**Goal**
Could you convert the rows, from the start through the line that contains "Action: (246, 26)", inclusive, into a numbered list with the blank lines left out?

**Target pointing data**
╭──

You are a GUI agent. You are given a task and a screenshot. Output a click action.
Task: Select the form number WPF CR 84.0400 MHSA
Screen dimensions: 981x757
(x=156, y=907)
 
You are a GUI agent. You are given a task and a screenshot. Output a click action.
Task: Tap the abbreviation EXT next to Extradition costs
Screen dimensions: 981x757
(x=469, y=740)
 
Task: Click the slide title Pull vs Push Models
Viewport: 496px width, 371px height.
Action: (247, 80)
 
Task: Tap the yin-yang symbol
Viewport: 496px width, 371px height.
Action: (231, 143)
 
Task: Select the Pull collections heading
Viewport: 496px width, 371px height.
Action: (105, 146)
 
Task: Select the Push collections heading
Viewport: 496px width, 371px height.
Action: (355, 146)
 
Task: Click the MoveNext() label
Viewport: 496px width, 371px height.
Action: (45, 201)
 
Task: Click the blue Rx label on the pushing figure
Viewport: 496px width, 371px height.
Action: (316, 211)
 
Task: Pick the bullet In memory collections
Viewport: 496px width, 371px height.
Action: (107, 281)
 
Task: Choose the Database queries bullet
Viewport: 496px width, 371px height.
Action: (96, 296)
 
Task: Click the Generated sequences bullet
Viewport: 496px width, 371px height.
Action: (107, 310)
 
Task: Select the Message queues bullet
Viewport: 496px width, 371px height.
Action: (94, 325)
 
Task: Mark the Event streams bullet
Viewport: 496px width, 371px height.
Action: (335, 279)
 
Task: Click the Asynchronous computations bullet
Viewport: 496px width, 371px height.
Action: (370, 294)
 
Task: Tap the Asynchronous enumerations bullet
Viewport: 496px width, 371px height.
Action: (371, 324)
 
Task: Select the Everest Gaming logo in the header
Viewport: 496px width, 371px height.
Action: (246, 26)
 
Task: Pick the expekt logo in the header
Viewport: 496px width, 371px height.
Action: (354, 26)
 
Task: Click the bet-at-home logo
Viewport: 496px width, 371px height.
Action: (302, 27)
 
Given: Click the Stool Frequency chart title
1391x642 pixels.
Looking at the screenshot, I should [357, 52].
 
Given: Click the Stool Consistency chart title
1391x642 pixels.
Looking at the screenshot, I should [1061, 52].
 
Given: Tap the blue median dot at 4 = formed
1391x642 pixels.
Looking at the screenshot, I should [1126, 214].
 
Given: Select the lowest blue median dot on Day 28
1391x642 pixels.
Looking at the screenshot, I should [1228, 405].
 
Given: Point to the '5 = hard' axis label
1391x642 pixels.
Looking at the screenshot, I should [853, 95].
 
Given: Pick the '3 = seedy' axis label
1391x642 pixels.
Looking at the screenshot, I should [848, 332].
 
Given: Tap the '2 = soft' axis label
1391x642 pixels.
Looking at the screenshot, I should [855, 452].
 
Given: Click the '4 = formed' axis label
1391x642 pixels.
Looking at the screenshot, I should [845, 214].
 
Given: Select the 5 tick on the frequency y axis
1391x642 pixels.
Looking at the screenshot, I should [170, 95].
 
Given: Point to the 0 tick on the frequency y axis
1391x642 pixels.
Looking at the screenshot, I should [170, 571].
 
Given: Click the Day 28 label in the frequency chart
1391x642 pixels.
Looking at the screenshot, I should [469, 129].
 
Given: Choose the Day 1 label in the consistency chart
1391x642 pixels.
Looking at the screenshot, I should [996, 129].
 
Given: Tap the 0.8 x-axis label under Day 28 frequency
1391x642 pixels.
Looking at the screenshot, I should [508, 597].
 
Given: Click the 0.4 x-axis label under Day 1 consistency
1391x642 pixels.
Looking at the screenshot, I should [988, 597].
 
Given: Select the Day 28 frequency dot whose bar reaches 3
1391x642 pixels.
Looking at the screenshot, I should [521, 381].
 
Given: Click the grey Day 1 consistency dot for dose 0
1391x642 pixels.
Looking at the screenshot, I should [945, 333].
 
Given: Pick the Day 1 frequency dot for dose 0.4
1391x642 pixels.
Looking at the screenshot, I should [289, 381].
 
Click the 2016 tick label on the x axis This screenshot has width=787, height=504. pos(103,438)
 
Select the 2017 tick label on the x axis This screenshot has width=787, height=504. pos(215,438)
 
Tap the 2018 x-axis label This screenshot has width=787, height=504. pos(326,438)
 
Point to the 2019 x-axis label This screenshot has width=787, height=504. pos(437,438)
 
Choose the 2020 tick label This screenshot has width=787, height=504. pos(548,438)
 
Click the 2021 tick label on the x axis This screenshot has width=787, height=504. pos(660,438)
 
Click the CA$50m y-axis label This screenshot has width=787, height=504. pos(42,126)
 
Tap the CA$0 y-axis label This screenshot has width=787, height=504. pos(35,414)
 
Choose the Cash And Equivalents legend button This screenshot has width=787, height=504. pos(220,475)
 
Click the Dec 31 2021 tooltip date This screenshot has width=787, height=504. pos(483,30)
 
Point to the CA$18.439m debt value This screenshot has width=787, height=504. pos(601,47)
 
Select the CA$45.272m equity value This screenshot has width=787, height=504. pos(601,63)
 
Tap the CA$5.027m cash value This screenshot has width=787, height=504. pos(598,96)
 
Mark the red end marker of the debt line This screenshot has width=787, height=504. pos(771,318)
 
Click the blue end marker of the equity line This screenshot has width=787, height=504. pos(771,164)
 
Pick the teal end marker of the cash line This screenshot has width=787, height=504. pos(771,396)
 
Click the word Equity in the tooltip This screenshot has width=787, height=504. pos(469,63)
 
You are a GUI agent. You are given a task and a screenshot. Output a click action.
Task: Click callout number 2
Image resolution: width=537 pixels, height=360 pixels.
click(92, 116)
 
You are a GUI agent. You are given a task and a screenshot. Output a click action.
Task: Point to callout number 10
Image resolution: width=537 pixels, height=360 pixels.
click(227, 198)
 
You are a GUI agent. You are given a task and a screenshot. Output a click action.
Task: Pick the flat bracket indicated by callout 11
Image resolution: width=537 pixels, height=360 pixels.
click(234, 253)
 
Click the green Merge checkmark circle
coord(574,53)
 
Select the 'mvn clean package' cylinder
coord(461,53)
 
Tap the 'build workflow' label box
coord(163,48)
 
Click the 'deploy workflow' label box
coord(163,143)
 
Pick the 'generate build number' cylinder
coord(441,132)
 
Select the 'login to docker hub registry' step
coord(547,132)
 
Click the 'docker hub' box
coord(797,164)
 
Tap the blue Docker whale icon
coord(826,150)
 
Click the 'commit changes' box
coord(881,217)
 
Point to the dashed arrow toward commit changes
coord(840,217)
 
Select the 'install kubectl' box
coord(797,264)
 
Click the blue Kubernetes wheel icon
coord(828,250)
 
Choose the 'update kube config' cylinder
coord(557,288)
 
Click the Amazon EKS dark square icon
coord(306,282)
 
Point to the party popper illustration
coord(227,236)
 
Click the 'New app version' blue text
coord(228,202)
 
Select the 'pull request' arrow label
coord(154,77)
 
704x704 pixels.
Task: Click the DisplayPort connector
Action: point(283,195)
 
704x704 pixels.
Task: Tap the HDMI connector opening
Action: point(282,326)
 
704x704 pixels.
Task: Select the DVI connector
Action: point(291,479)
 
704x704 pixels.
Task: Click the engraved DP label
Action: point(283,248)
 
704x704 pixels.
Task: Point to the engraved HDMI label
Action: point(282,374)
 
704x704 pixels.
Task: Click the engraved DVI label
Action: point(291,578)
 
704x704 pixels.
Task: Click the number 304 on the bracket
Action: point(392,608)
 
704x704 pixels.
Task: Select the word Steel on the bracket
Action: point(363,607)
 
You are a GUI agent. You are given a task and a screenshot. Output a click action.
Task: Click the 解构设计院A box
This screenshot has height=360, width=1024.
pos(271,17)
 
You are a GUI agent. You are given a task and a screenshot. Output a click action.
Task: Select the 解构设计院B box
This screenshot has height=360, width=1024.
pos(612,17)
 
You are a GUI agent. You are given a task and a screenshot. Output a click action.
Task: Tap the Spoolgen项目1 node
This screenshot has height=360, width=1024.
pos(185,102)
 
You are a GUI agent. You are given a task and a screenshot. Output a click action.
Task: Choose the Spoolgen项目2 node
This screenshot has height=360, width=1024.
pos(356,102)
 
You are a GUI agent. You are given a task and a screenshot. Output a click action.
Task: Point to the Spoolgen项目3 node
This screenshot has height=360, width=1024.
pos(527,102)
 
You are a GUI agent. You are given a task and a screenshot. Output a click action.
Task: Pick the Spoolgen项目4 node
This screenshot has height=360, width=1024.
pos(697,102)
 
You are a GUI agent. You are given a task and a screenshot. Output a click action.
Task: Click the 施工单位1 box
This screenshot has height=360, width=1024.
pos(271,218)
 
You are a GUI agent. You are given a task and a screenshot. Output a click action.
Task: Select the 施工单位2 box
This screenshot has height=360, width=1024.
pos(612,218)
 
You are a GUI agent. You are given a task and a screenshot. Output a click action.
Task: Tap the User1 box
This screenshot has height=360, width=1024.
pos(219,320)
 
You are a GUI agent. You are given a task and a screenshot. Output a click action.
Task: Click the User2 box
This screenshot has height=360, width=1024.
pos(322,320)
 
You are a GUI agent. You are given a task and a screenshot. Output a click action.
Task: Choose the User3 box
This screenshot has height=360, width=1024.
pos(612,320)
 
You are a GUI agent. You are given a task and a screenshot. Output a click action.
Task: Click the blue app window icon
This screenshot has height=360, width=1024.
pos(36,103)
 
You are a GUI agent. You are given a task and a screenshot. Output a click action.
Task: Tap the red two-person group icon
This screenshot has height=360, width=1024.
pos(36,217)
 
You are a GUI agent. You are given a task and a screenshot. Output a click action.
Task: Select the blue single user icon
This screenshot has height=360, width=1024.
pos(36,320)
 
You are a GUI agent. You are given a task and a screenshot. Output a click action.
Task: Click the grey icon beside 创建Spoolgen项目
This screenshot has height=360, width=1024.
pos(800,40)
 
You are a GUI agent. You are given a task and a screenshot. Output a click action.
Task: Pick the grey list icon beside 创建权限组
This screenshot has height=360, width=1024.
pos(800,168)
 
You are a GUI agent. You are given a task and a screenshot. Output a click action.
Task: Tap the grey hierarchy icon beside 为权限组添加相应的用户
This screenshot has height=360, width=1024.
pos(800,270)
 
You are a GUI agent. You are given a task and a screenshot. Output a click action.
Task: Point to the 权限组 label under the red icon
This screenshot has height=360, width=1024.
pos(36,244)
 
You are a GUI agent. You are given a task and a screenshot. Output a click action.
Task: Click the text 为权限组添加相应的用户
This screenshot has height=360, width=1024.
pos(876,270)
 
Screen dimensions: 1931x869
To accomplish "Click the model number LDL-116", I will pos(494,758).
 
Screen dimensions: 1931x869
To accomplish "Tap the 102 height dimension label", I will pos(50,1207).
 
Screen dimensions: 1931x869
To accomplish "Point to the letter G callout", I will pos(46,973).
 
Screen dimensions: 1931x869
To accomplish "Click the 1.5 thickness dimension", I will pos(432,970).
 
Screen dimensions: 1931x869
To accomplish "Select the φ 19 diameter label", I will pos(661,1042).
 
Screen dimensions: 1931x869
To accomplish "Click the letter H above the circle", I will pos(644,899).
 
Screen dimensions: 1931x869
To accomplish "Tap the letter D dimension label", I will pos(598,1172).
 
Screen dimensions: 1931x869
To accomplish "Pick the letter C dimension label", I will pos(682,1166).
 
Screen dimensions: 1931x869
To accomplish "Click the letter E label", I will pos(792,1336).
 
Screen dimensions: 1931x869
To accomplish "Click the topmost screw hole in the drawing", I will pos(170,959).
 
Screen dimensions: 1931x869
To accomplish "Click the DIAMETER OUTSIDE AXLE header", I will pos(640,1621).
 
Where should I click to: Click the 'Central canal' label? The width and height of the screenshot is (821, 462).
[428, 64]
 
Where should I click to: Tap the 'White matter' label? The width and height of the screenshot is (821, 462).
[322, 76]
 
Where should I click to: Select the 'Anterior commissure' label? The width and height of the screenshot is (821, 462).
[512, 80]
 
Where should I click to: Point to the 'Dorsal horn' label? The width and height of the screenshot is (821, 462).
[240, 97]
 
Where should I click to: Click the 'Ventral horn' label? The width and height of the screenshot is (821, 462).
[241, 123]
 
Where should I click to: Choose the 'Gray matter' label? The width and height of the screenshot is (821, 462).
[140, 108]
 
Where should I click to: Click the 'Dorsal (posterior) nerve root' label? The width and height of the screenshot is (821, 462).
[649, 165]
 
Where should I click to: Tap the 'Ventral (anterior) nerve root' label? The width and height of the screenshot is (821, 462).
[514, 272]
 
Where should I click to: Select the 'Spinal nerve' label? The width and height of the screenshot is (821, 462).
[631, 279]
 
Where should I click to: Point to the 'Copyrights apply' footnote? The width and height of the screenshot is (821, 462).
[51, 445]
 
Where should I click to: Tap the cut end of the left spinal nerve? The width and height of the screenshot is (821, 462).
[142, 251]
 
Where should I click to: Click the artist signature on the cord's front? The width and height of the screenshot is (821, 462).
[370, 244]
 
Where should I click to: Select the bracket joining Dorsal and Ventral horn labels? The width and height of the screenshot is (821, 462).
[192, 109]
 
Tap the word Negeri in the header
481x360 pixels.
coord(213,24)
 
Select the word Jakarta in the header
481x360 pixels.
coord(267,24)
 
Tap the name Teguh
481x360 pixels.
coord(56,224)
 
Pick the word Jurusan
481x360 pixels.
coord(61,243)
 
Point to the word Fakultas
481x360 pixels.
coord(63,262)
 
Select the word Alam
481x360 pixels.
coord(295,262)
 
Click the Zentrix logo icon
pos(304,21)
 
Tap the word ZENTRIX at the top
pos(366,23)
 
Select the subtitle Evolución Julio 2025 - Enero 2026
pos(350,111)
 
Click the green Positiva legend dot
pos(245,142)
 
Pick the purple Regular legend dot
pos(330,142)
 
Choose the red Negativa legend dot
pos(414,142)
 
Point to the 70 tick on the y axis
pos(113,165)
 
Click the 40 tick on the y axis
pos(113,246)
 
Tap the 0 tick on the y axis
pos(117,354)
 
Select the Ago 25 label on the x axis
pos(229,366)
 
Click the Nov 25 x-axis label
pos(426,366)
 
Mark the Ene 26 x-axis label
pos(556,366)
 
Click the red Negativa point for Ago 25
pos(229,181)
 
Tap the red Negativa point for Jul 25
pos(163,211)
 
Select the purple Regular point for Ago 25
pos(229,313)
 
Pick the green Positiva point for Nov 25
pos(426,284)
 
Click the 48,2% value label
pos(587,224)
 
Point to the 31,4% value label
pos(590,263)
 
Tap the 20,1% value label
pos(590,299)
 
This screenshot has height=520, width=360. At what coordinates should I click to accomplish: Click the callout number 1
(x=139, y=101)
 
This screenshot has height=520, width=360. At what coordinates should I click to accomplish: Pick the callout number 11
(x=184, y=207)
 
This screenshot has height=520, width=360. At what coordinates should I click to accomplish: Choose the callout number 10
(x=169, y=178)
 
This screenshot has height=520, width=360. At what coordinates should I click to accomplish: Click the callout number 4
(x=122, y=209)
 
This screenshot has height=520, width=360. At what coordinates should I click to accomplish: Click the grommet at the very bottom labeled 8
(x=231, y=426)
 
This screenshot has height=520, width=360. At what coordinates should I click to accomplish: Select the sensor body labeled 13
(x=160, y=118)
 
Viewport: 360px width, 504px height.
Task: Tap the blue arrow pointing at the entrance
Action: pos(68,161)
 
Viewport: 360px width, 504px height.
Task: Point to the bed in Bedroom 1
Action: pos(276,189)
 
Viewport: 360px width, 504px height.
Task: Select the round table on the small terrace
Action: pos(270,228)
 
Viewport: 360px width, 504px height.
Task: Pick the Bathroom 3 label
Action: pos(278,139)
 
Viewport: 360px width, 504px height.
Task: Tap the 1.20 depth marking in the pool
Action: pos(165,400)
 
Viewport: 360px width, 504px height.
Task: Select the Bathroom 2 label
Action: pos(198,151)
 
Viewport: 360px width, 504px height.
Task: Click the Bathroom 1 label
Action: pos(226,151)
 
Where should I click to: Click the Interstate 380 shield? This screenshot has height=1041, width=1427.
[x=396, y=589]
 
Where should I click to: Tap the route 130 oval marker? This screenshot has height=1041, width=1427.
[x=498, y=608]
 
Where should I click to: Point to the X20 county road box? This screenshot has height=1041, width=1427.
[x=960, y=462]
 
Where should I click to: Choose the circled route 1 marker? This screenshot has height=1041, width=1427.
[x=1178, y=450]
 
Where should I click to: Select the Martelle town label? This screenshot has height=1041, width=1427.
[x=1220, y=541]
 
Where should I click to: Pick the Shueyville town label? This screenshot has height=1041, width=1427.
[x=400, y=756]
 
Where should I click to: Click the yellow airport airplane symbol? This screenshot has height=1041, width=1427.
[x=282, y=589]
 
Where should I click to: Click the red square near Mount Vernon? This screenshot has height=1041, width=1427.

╰──

**Right answer**
1. You are a GUI agent. You are given a task and a screenshot. Output a click action.
2. Task: Select the form number WPF CR 84.0400 MHSA
3. Screen dimensions: 981x757
4. (x=156, y=907)
5. You are a GUI agent. You are given a task and a screenshot. Output a click action.
6. Task: Tap the abbreviation EXT next to Extradition costs
7. Screen dimensions: 981x757
8. (x=469, y=740)
9. Task: Click the slide title Pull vs Push Models
10. Viewport: 496px width, 371px height.
11. Action: (247, 80)
12. Task: Tap the yin-yang symbol
13. Viewport: 496px width, 371px height.
14. Action: (231, 143)
15. Task: Select the Pull collections heading
16. Viewport: 496px width, 371px height.
17. Action: (105, 146)
18. Task: Select the Push collections heading
19. Viewport: 496px width, 371px height.
20. Action: (355, 146)
21. Task: Click the MoveNext() label
22. Viewport: 496px width, 371px height.
23. Action: (45, 201)
24. Task: Click the blue Rx label on the pushing figure
25. Viewport: 496px width, 371px height.
26. Action: (316, 211)
27. Task: Pick the bullet In memory collections
28. Viewport: 496px width, 371px height.
29. Action: (107, 281)
30. Task: Choose the Database queries bullet
31. Viewport: 496px width, 371px height.
32. Action: (96, 296)
33. Task: Click the Generated sequences bullet
34. Viewport: 496px width, 371px height.
35. Action: (107, 310)
36. Task: Select the Message queues bullet
37. Viewport: 496px width, 371px height.
38. Action: (94, 325)
39. Task: Mark the Event streams bullet
40. Viewport: 496px width, 371px height.
41. Action: (335, 279)
42. Task: Click the Asynchronous computations bullet
43. Viewport: 496px width, 371px height.
44. Action: (370, 294)
45. Task: Tap the Asynchronous enumerations bullet
46. Viewport: 496px width, 371px height.
47. Action: (371, 324)
48. Task: Select the Everest Gaming logo in the header
49. Viewport: 496px width, 371px height.
50. Action: (246, 26)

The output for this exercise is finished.